A pandemia do confinamento: políticas de morte nas prisões
O projeto Infovírus tem como objetivo verificar e contrastar as declarações e informações existentes sobre a pandemia de Covid-19 no sistema prisional. Trata-se de uma iniciativa conjunta e voluntária de grupos de pesquisas de diversas universidades brasileiras
Desde o anúncio da pandemia do novo coronavírus, várias camadas de crises são construídas pelo Poder Público, muitas delas com efeitos letais.

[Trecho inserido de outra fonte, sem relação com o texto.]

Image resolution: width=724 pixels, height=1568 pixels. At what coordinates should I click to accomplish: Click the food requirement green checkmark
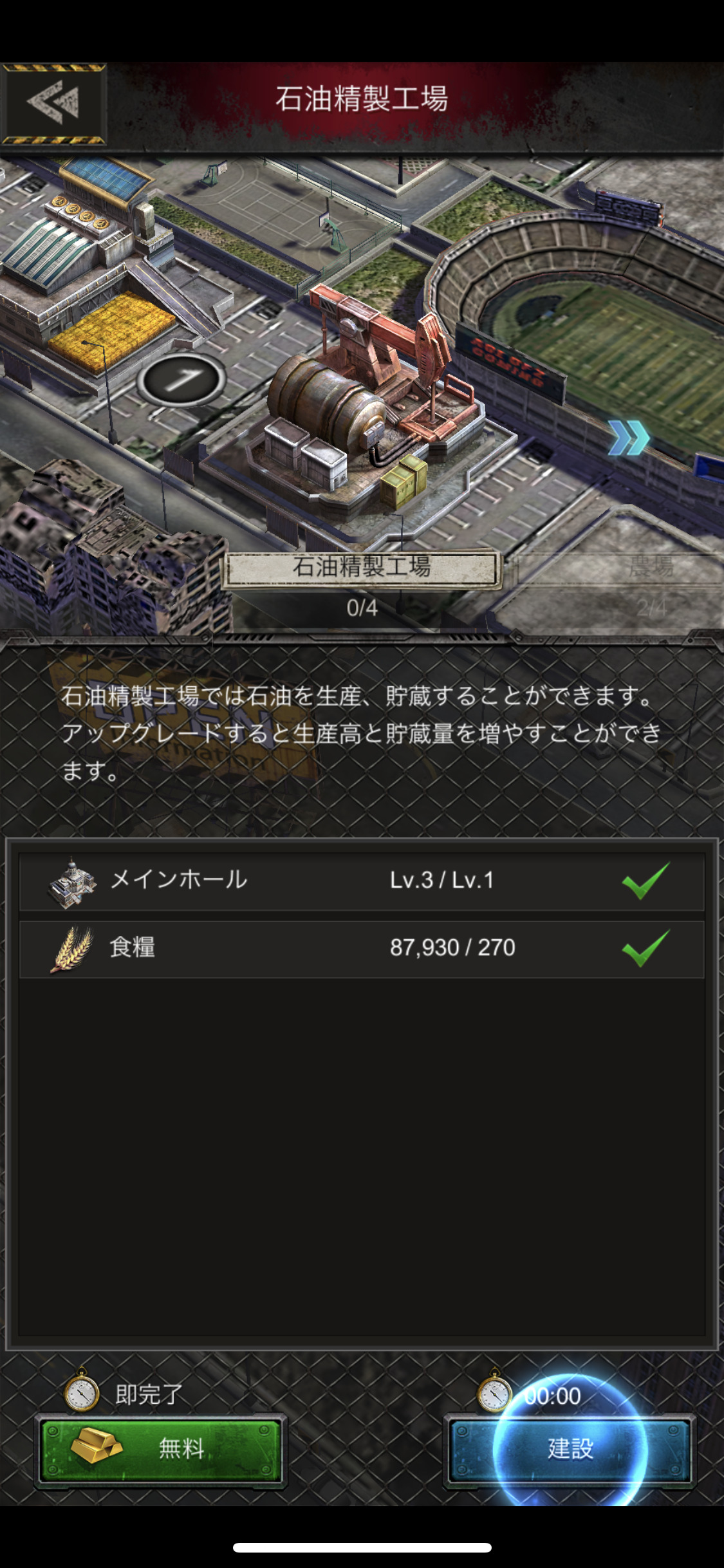tap(646, 948)
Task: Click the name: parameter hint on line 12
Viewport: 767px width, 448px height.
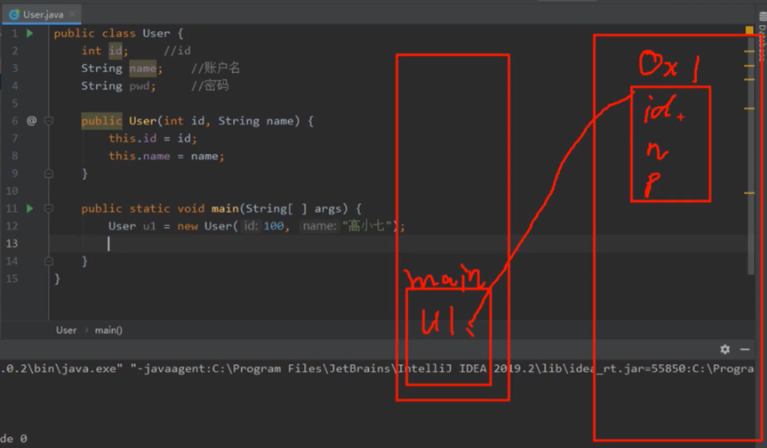Action: point(318,226)
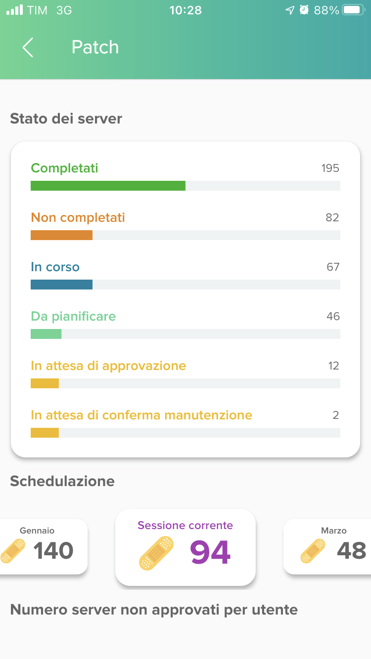The width and height of the screenshot is (371, 659).
Task: Tap the orange Non completati progress bar
Action: coord(62,235)
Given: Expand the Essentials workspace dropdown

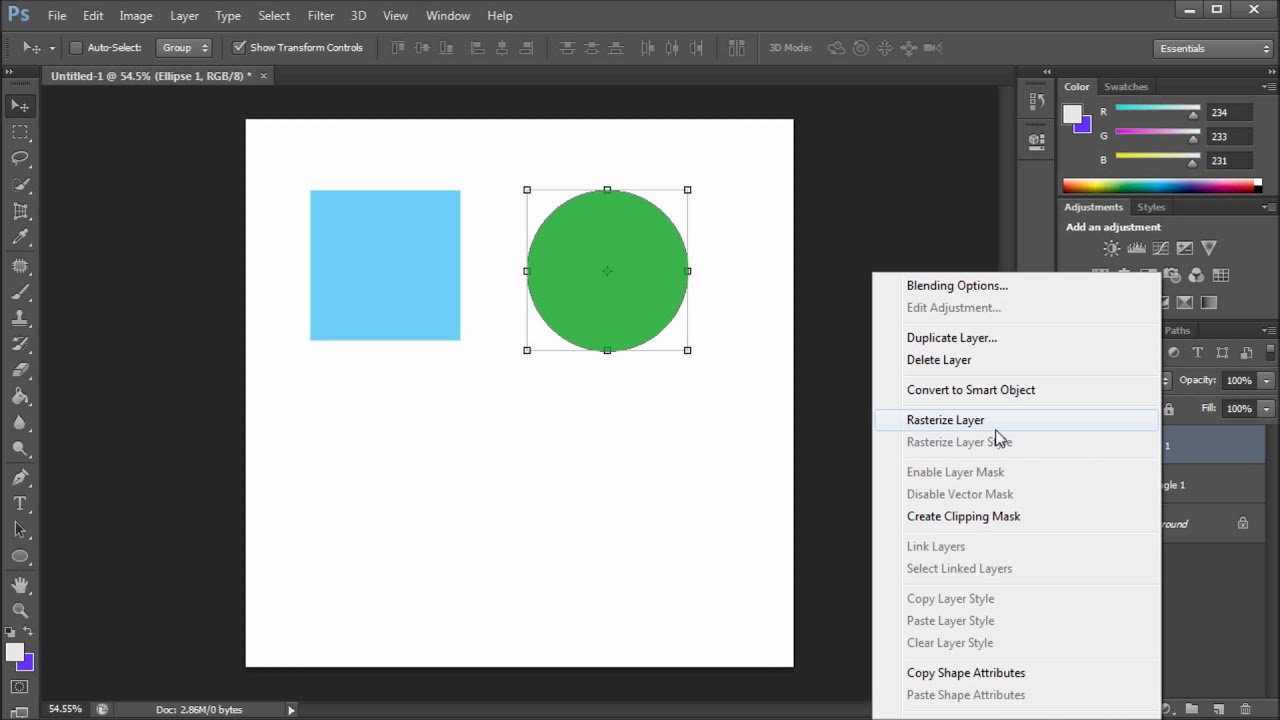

Na política criminal, tais crises traduzem-se no aprofundamento da exposição à morte da população prisional, já vulnerabilizada pela precariedade de suas vidas geridas pelo hiperencarceramento.
O Brasil possui uma população prisional de 757.170 e 170% de déficit de vagas, de acordo com dados do Departamento Penitenciário Nacional (Depen). Nas unidades prisionais, 4 de cada 10 não possuem consultório médico. Com mais de 10 mil casos de tuberculose, a doença atinge 35 vezes mais as pessoas presas do que a população em liberdade.

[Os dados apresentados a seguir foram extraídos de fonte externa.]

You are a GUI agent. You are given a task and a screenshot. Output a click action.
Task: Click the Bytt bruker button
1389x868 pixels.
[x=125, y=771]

Este é o contexto, já muito grave, de chegada do novo coronavírus nas prisões brasileiras. Apesar da gritante subnotificação, em 31 de maio, os dados do Depen apontam 1.362 detecções, 888 suspeitas e 44 óbitos no sistema penitenciário nacional. Mesmo segundo as subnotificadas informações oficiais, as mortes pela Covid-19 aumentam em ritmo veloz: em 17 de abril foi registrada a primeira morte e, em 17 de maio, já constavam 29 mortes.

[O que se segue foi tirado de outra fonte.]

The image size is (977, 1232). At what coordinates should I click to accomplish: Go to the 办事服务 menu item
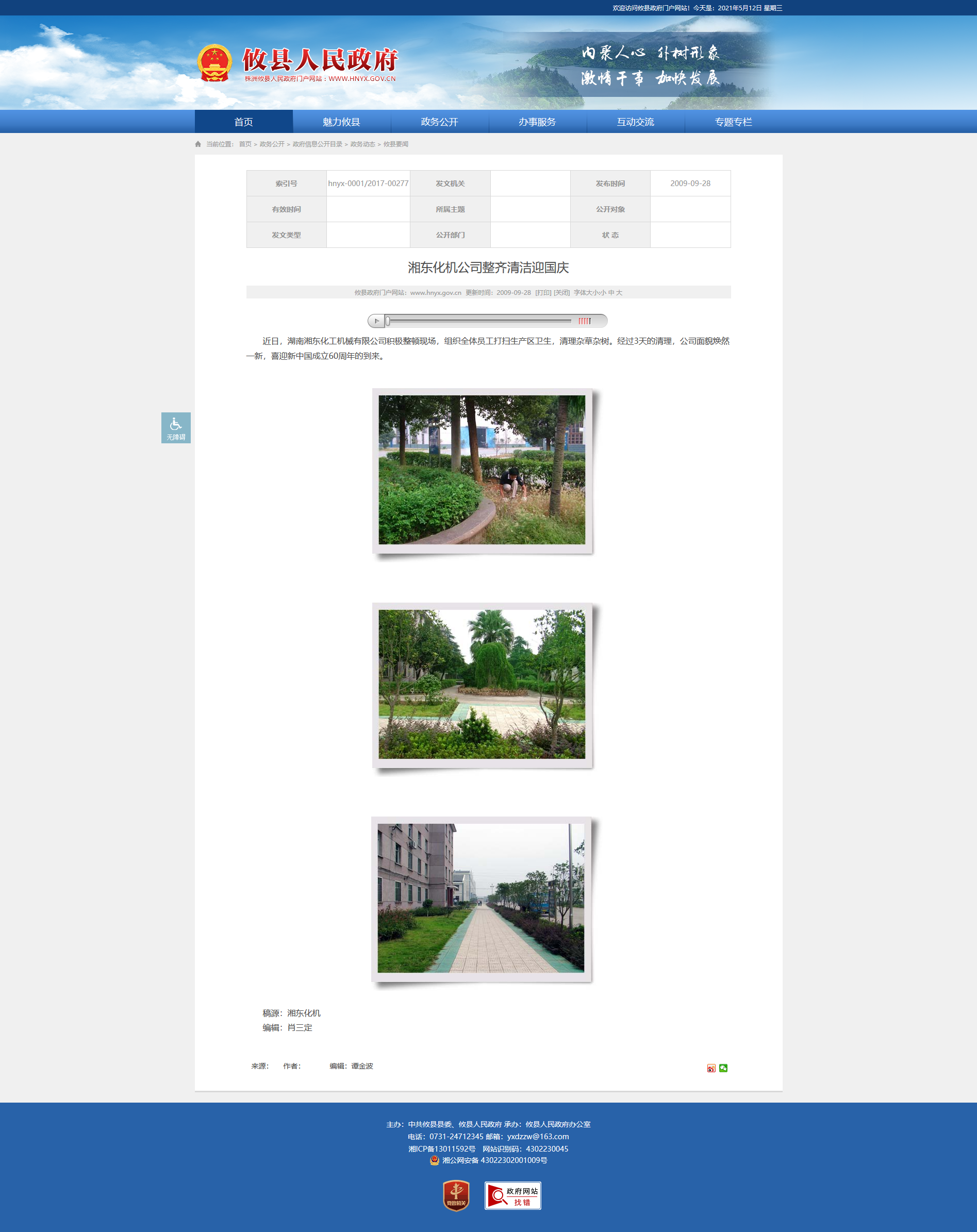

Tal quadro tem preocupado organizações da sociedade civil, familiares e amigos de pessoas privadas de liberdade e grupos de pesquisa que, de diferentes formas, buscam colaborar com o debate público, visando a aprimorar formas de denúncia e de controle social sobre as ações que vêm sendo desenvolvidas pelo Poder Judiciário e pelas administrações prisionais.
Infovírus
Nesse cenário, resolvemos dar vida ao projeto Infovírus, que tem como objetivo verificar e contrastar as declarações e informações existentes sobre a pandemia de Covid-19 no sistema prisional. Trata-se de uma iniciativa conjunta e voluntária, animada por grupos de pesquisas de diversas universidades brasileiras (Centro de Estudos de Desigualdade e Discriminação (CEDD/UnB), Grupo Asa Branca de Criminologia (UFPE/UNICAP), Grupo de Pesquisa em Criminologia (UEFS/UNEB) e Grupo Poder Controle e Dano Social (UFSC/UFSM), agregando também pesquisadores autônomos, para monitorar dados públicos sobre a crise no sistema prisional.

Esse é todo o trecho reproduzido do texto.